[Entries supplied]
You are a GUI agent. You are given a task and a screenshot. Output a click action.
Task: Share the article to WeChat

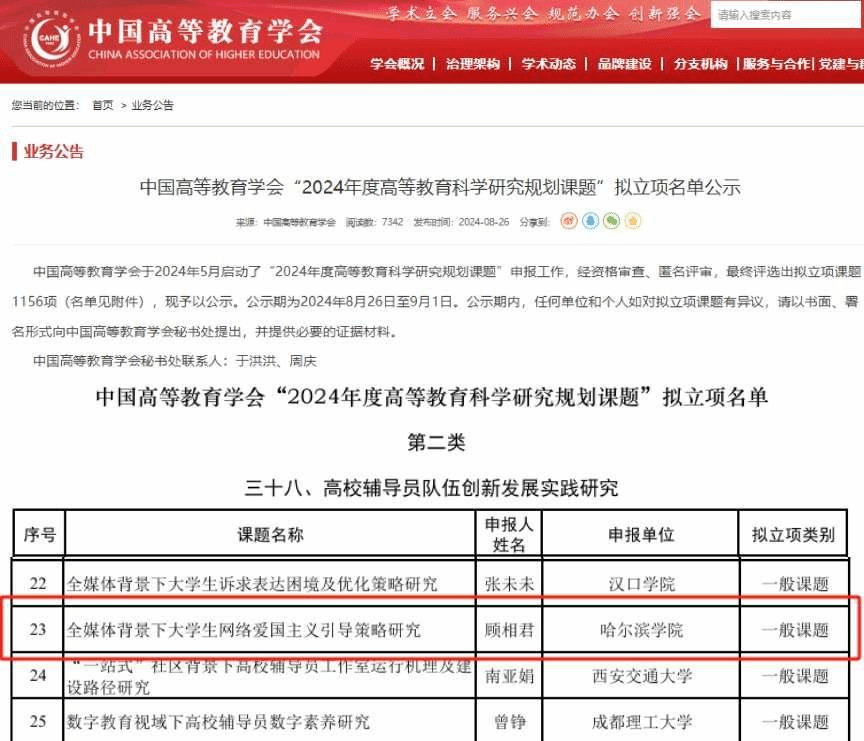[611, 221]
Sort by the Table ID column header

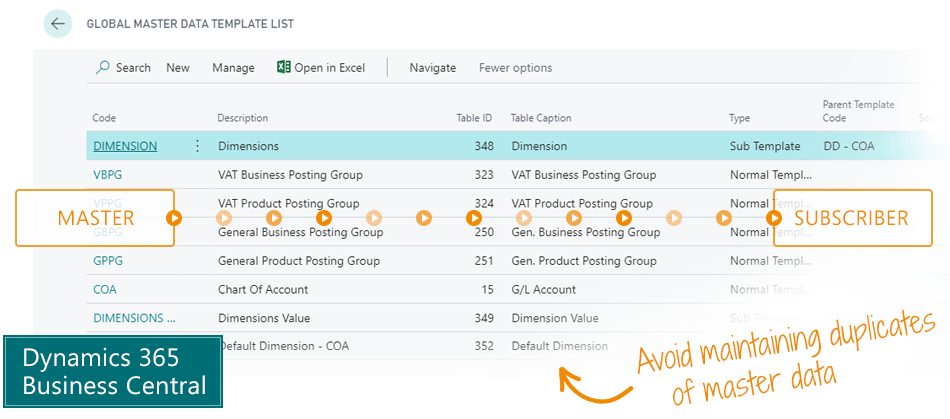[x=474, y=118]
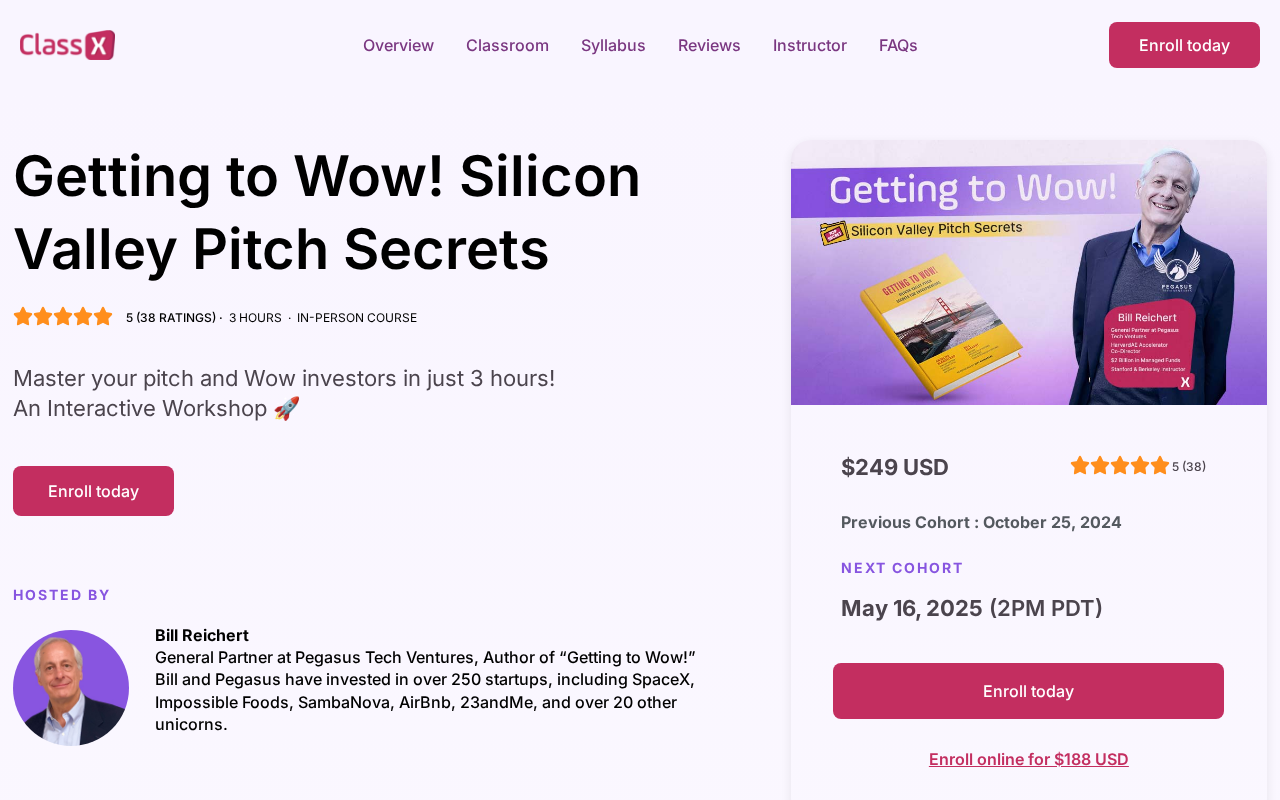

[Direction] Rewrite all the records above with "WeChat" changed to "Telegram" and everything else left as it is. Leave the pictures out.

[Task output]
You are a GUI agent. You are given a task and a screenshot. Output a click action.
Task: Share the article to Telegram

[611, 221]
Sort by the Table ID column header

[x=474, y=118]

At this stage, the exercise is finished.